BACKGROUND Palliative care (PC) has been shown to be beneficial in end stage liver disease (ESLD), yet the hospitalization data for PC utilization is unknown. AIM To identify the trend of PC utilization for the special population of alcohol-associated ESLD patients, factors affecting its use and ascertain its impact on healthcare utilization. METHODS We analyzed around 78 million discharges from the 2007-2014 national inpatient sample and 2010-2014 national readmission database including adult patients admitted for decompensated alcohol-associated cirrhosis. We identified patients with PC consultation as a secondary diagnosis. Odds ratios (OR) and means were adjusted for confounders using multivariate regression analysis models.
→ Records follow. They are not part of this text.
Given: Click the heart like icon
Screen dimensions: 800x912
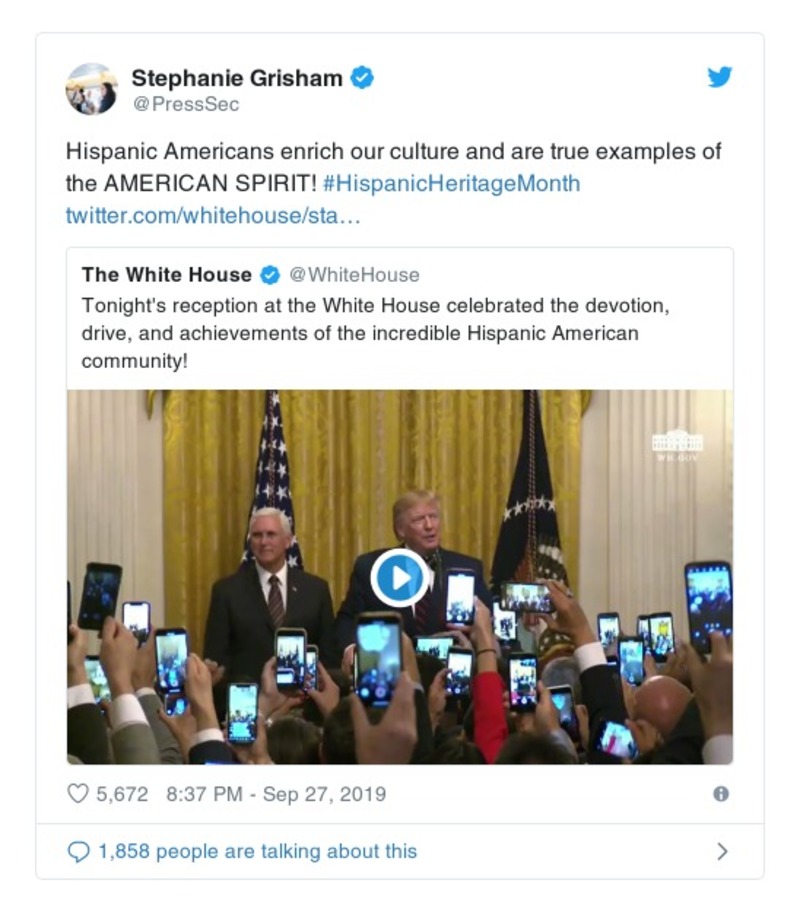Looking at the screenshot, I should (78, 793).
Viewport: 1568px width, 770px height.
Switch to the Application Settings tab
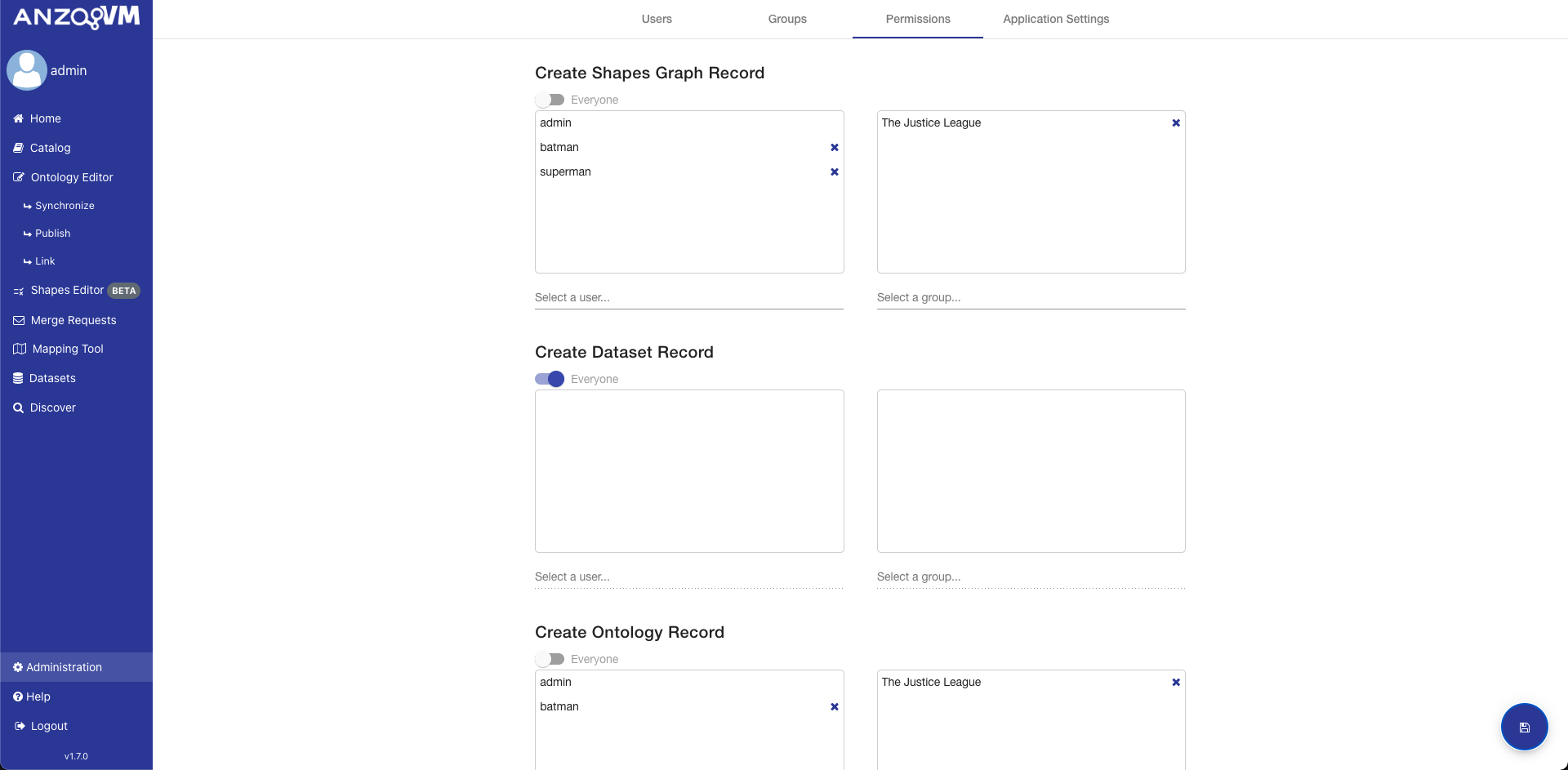click(1055, 19)
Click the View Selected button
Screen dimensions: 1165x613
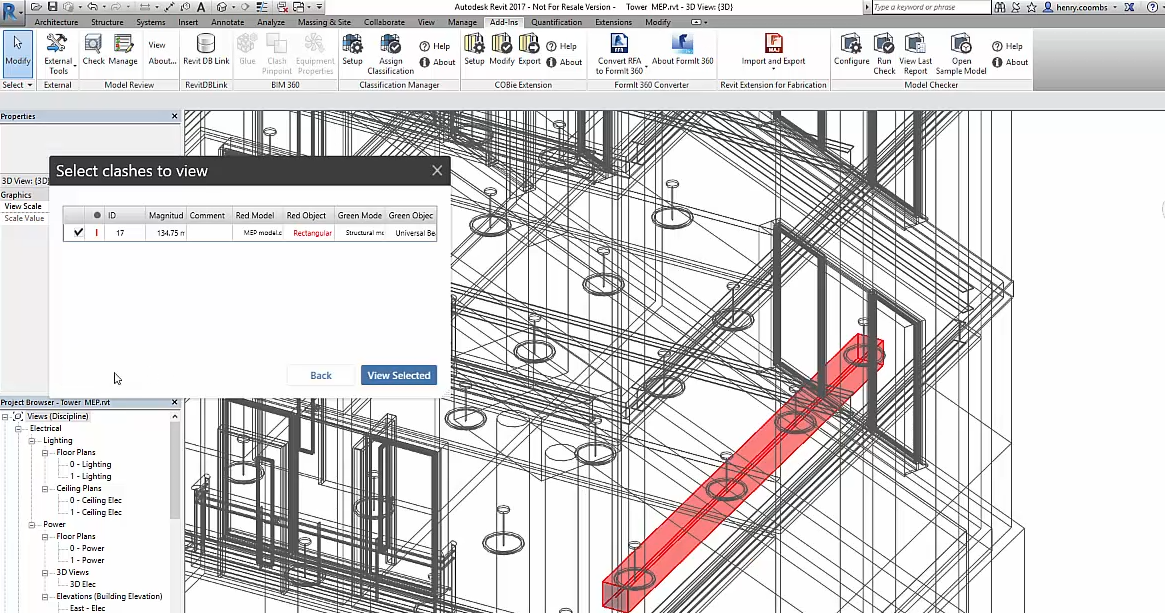pyautogui.click(x=399, y=375)
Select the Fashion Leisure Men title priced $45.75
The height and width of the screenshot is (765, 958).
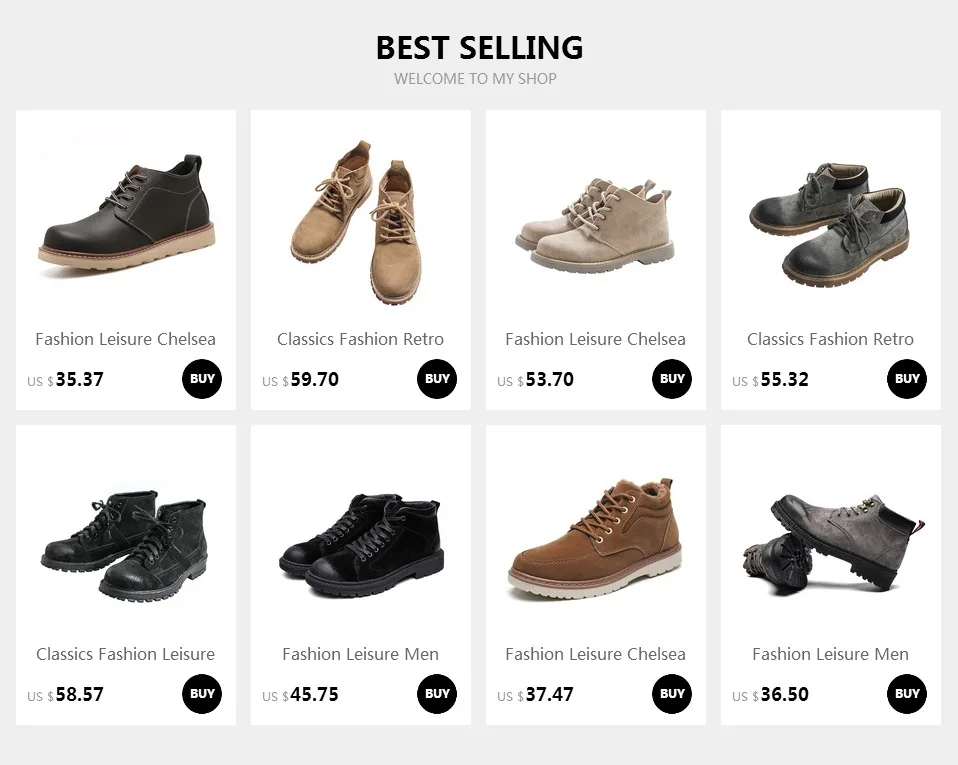point(360,654)
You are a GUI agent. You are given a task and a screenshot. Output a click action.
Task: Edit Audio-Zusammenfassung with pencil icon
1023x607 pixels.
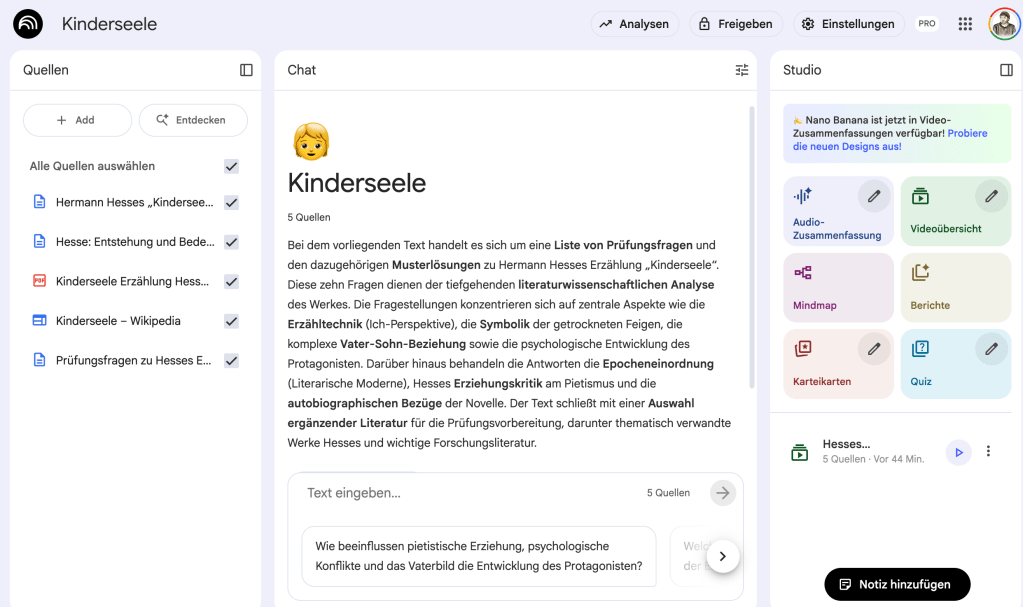click(874, 197)
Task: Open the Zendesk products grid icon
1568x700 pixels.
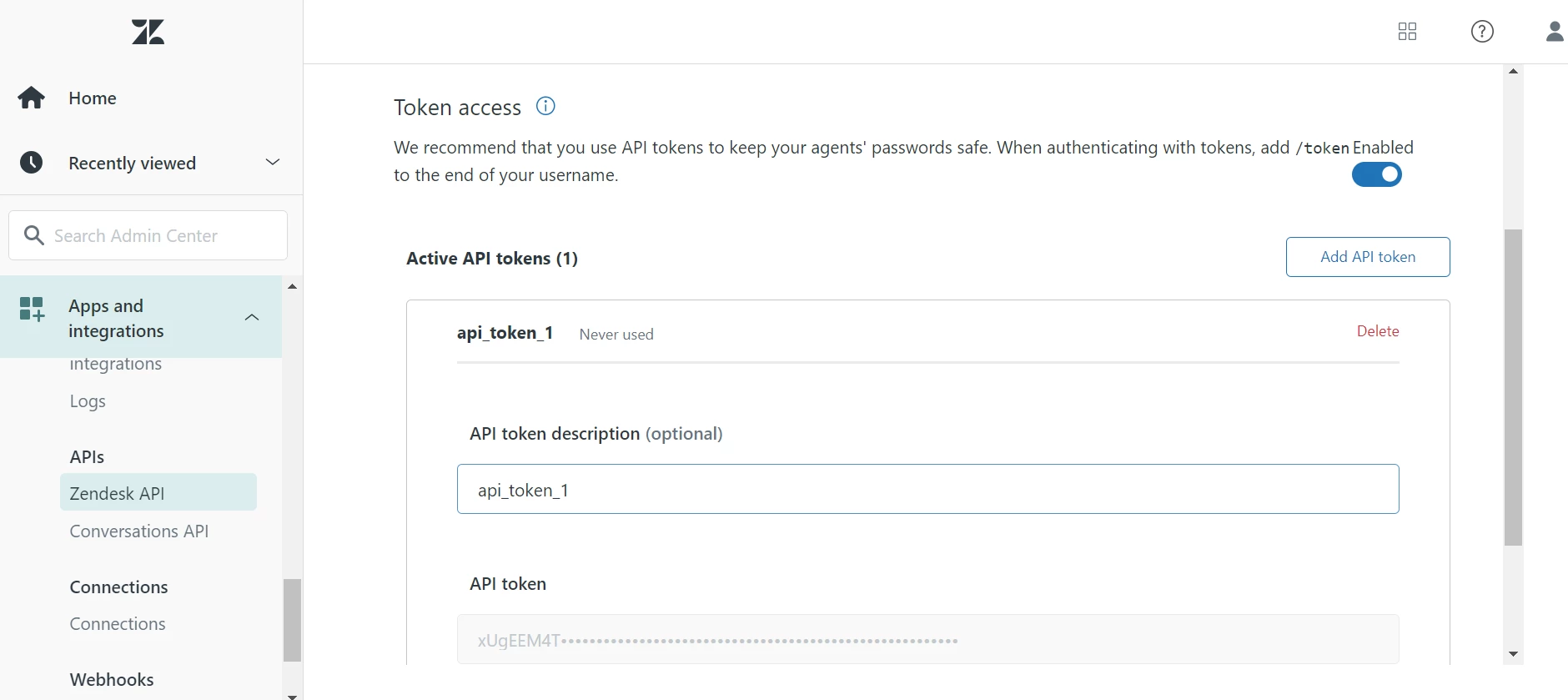Action: (1407, 32)
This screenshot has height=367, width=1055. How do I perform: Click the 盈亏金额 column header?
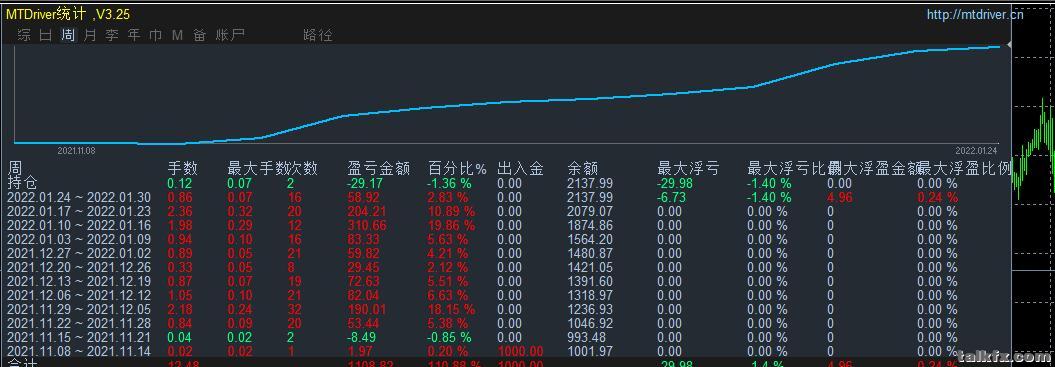coord(378,168)
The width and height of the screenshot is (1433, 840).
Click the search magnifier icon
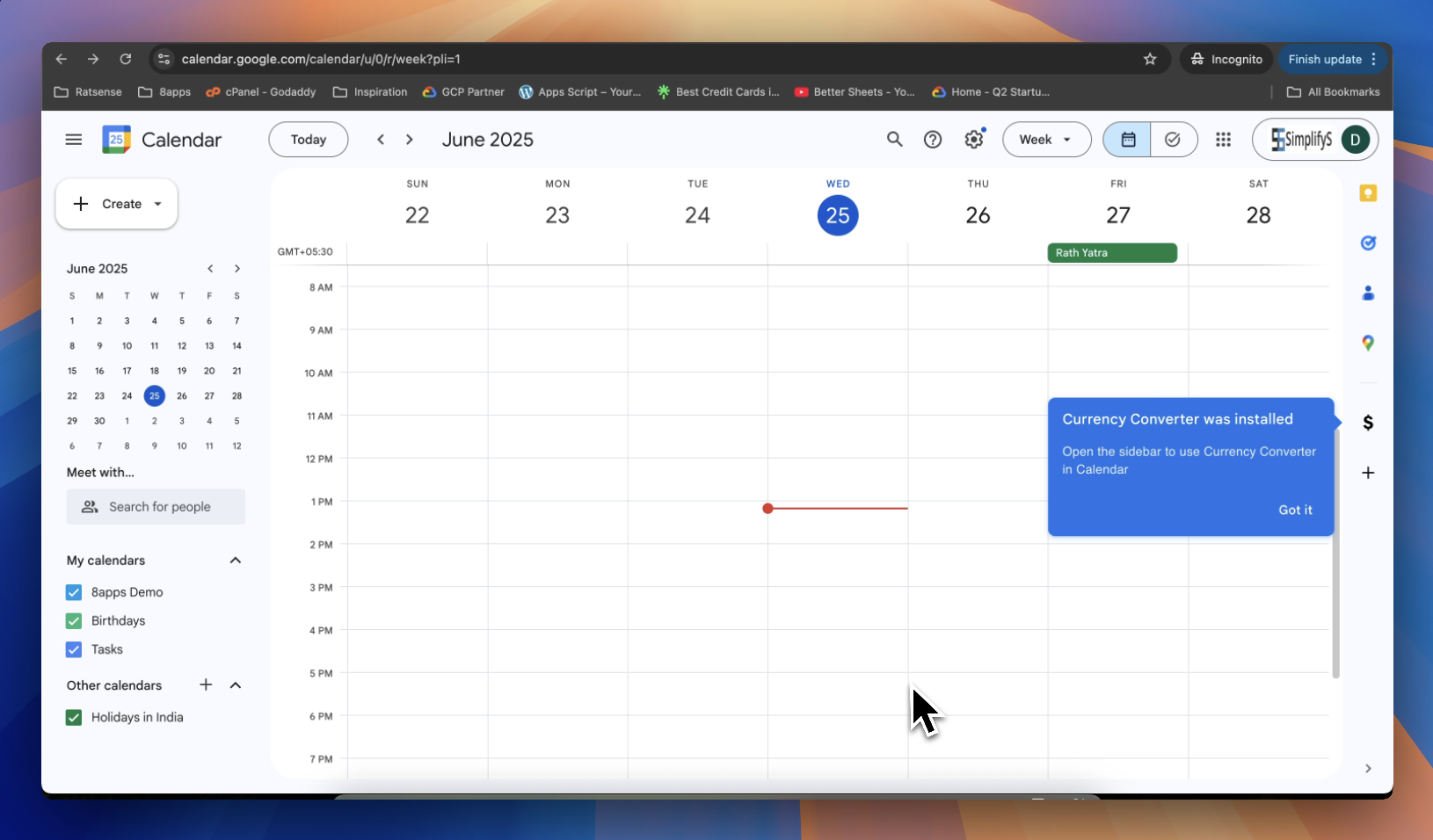[894, 140]
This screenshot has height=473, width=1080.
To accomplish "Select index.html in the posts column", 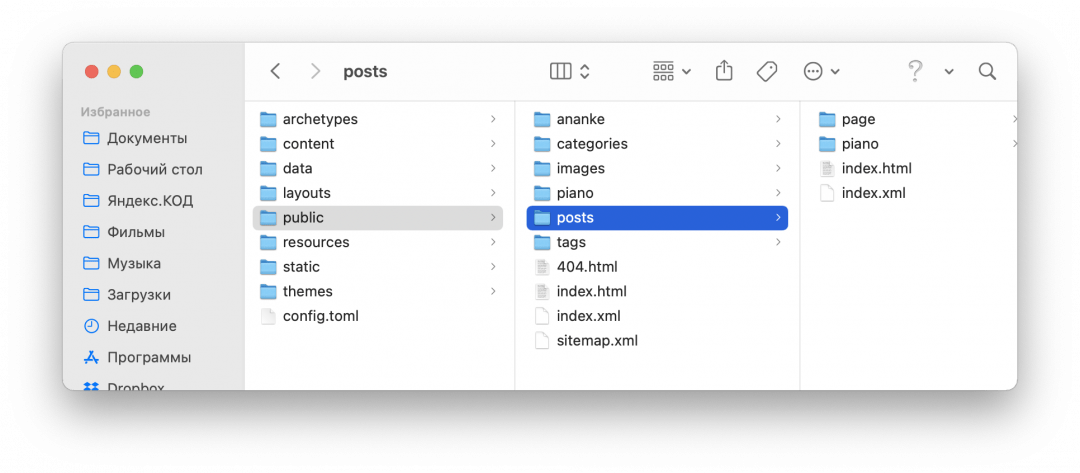I will click(x=876, y=168).
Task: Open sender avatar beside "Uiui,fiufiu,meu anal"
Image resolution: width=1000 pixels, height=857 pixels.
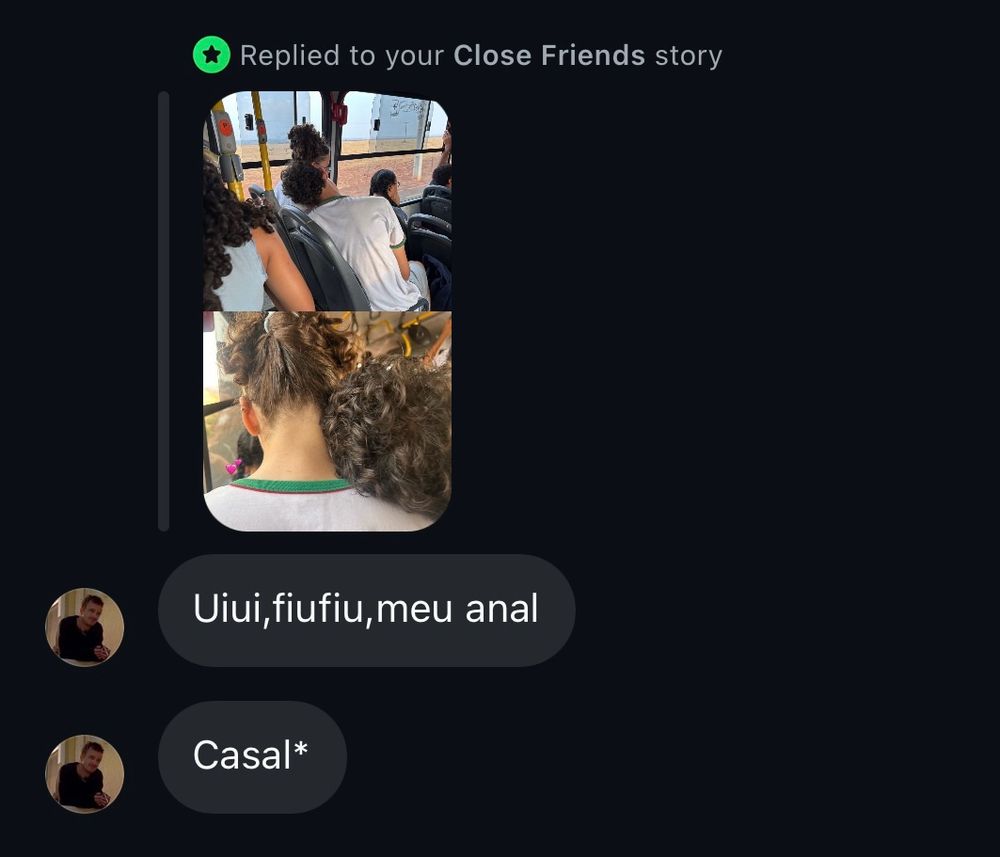Action: pos(84,627)
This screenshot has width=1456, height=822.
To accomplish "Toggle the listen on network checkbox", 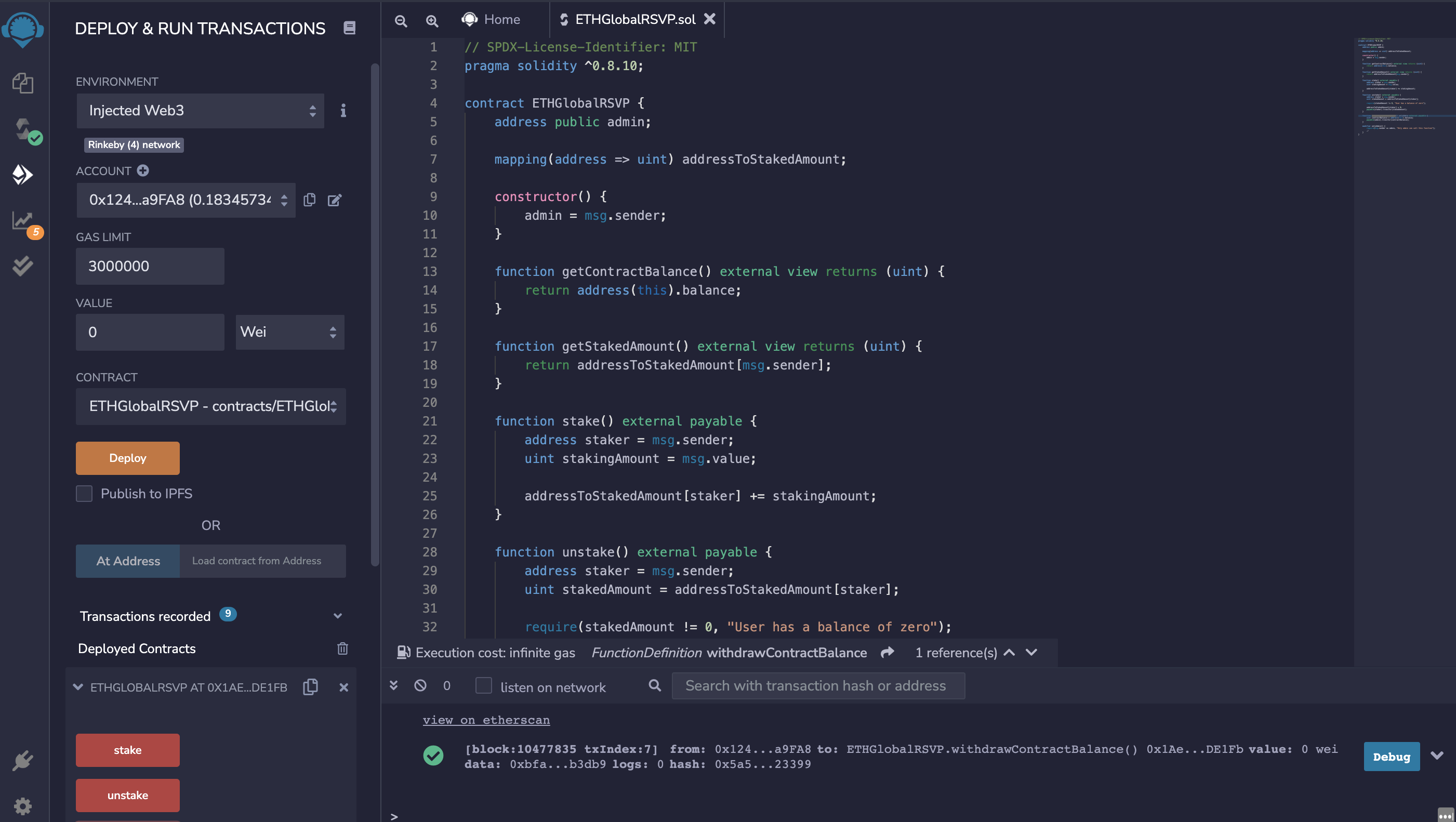I will [482, 686].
RESULTS Out of the total 1421849 hospitalizations for decompensated liver cirrhosis, 62782 (4.4%) hospitalizations had a PC consult, which increased from 0.8% (1258) of all alcohol-associated ESLD hospitalizations in 2007 to 6.6% in 2014 (P < 0.01). Patient and hospital characteristics associated with increased odds of PC utilization were advanced age, lower income, Medicaid coverage, teaching institution, urban location, length of stay > 3 d, prolonged ventilation, and administration of total parenteral nutrition (all P < 0.01). Palliative encounters in alcohol-associated ESLD and acute-on-chronic liver failure (ACLF) score were associated with increased odds of discharge to a rehabilitation facility, but significantly lower odds of 30-d readmissions (aOR: 0.35, 95%CI: 0.31-0.41), lower total hospitalization charges and lower mean hospitalization days (all P < 0.01). CONCLUSION Inpatient PC is sparingly used for patients with decompensated alcohol related liver disease, however it has increased over the past decade. PC consultation is associated with lower 30-d readmission rates on multivariate analysis, and lower hospitalization cost and length of stay in patients with ACLF score ≥ 2.